Defective DNA synthesis by T cells in acquired 'common-variable' hypogammaglobulinaemia on stimulation with mitogens.

We have studied T cell defects in acquired 'common-variable' hypogammaglobulinaemia (CVH) by measuring the synthesis of DNA, RNA and protein in vitro in response to mitogens and to interleukin 2 (IL-2). We have confirmed that some patients have defective DNA synthesis in response to PHA and shown that this extends to responses to cell-derived B cell growth factor (c-BCGF) which is also mitogenic to T cells. DNA synthesis induced by IL-2 was not defective in these patients suggesting IL2-receptor induction is normal. The mitogen-related defect in DNA synthesis was not accompanied by any reduction in synthesis of RNA or of protein.

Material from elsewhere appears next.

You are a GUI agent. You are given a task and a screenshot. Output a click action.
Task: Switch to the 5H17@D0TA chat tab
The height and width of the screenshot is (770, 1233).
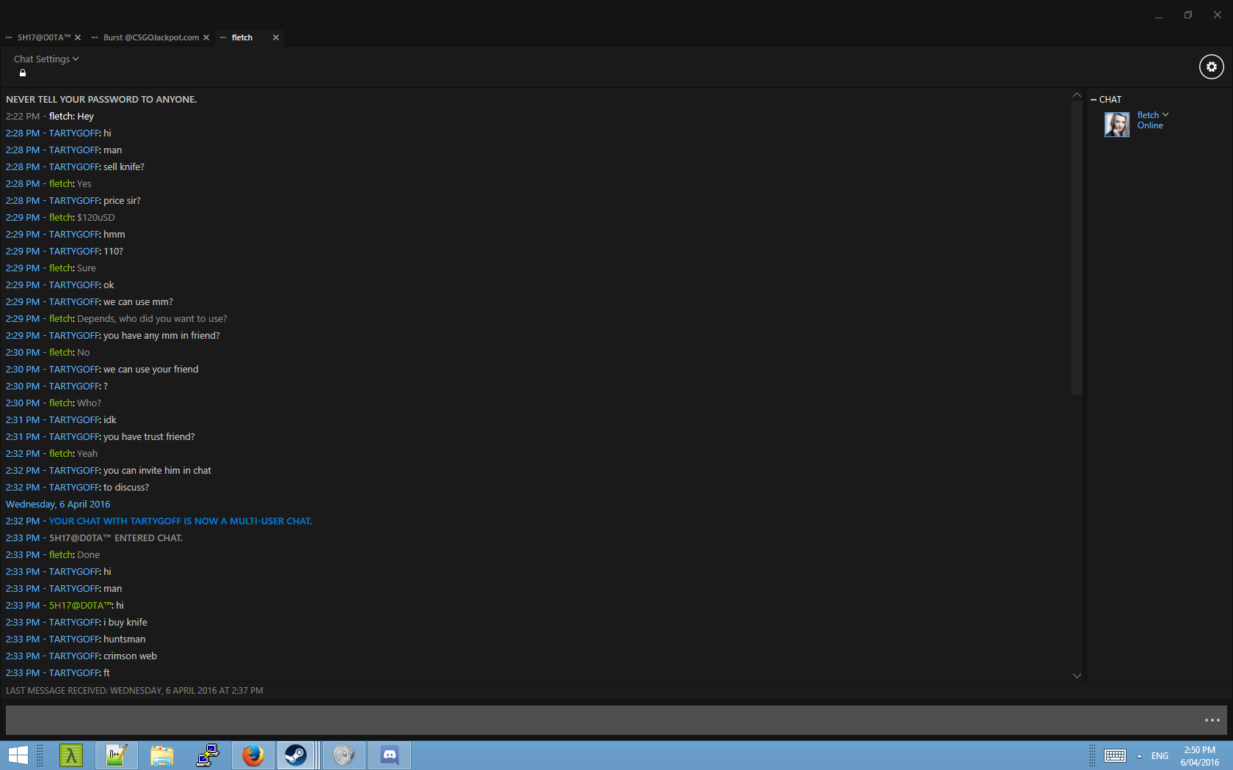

Levels of the rate limiting enzyme (thymidylate synthetase EC 2.1.1.45) responsible for de novo DNA synthesis in the absence of endogenous thymidine were measured following PHA stimulation and found to be in the normal range. In the CVH patients (but not in normal individuals) the relationship between the levels of thymidylate synthetase and DNA synthesis in response to PHA approached significance, suggesting that this pathway becomes more important in CVH patients than in normal individuals perhaps because of defects in the thymidine 'salvage' pathway.